A new CNN/ORC poll finds a majority (51%) say the Constitution should be amended so that presidents are elected via popular vote rather than the Electoral College. Forty-four percent want to keep the current system.
According to the CNN article about the poll, which is substantially greater support for the status quo is higher than it was in 2000, when we last elected a president who did not win the popular vote. In 2002, only 37% said the Electoral College should stay and 59% favored changing the rules.
The poll also found public is evenly split, 49% to 49%, on whether single-party control of government, with Republicans in charge is good or bad for the country.
In addition the poll found more than 8-in-10 Americans say the country is more deeply divided on major issues this year than in the past several years. And more than half say they are dissatisfied with the way democracy is working in the US.

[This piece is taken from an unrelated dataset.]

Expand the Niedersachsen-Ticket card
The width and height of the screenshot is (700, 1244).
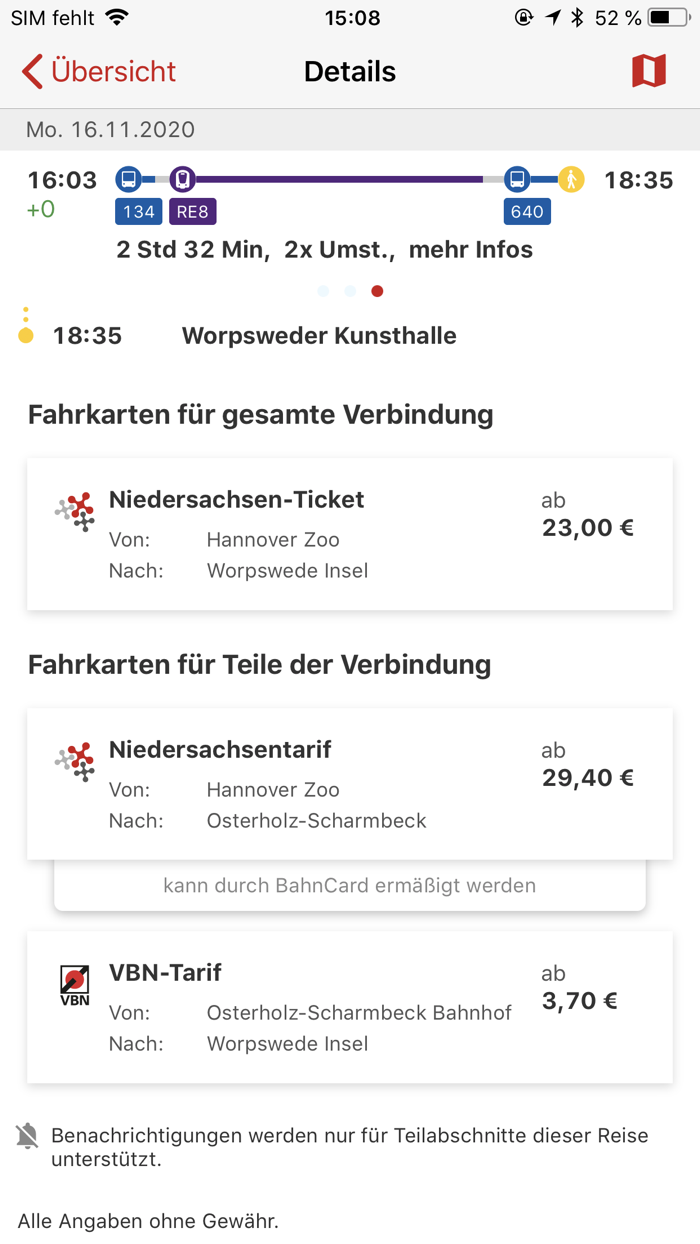[350, 534]
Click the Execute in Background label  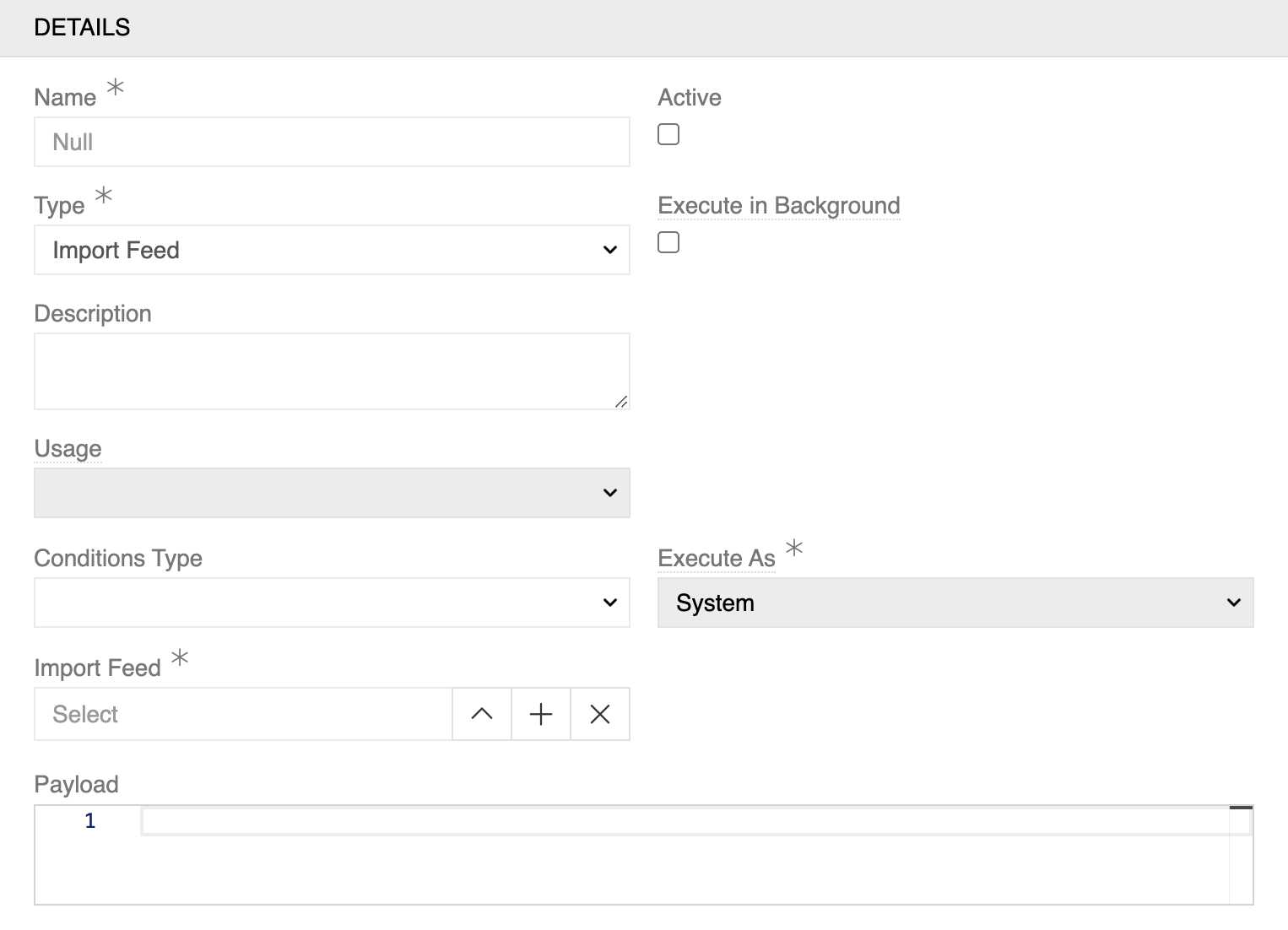pyautogui.click(x=778, y=205)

A sizable minority personally agree with both parties on at least some issues. Nearly 8-in-10 overall hope to see the GOP-controlled government incorporate some Democrat policies into its agenda.
Less than half, 40%, say that President-elect Donald Trump’s win means he has a mandate to pursue the agenda his supporters favor, while 53% say that because he didn’t win the popular vote, he should get behind an agenda that might attract new supporters.
That preference for bipartisanship is less intense than the last time a single party controlled both houses of Congress and the White House in 2008. The percentage saying Republicans ought to incorporate Democratic policies into their agenda is lower than the percentage who thought the Democrats ought to do the same in 2008 when they took control of the White House and both houses of Congress.
Only 55% of Republicans now say they should work with the Democrats vs. 74% of Democrats who said they should work with Republicans in 2008.
Democrats are more dissatisfaction with the way “democracy” is working in the U.S. than are Republicans (63% of Democrats are dissatisfied vs. 47% of Republicans), but some of the Republican Party’s core supporters express deeper dissatisfaction than the GOP as a whole.
The sense that the country is sharply divided is near universal, with 85% saying so overall, including 86% of independents, 85% of Republicans and 84% of Democrats. That is much higher than it was in 2000 when the nation last elected a president who did not win the popular vote. Only 64% thought the nation was more sharply split then.
The poll looked at the favorability ratings of the Congressional leaders finding House Speaker Paul Ryan (47% see him favorably, 35% unfavorably) more popular than Senate Majority Leader Mitch McConnell (39% see him unfavorably, 25% favorably). Both are viewed positively among Republicans, with Ryan outpacing McConnell by eight points (48% view Ryan favorably, 40% McConnell).
Finally, Americans’ views of Hillary Clinton haven’t softened post election. Overall, 40% say they have a favorable view of Clinton, and 57% unfavorable. That is her lowest favorability rating since immediately after the GOP convention, and represents the second lowest since Bill Clinton was elected president in 1992. Among Democrats, Clinton’s favorability rating stands at 79%, down from 86% in late October.
Hillary’s favorability rating is bound to get even worse as she participates in the sore loser recount after she conceded to Trump in a phone call election shortly after the election was called and the next day in a regular, if delayed, concession speech.
The CNN/ORC Poll was conducted November 17-20 and has a margin of error of plus or minus 3 percent.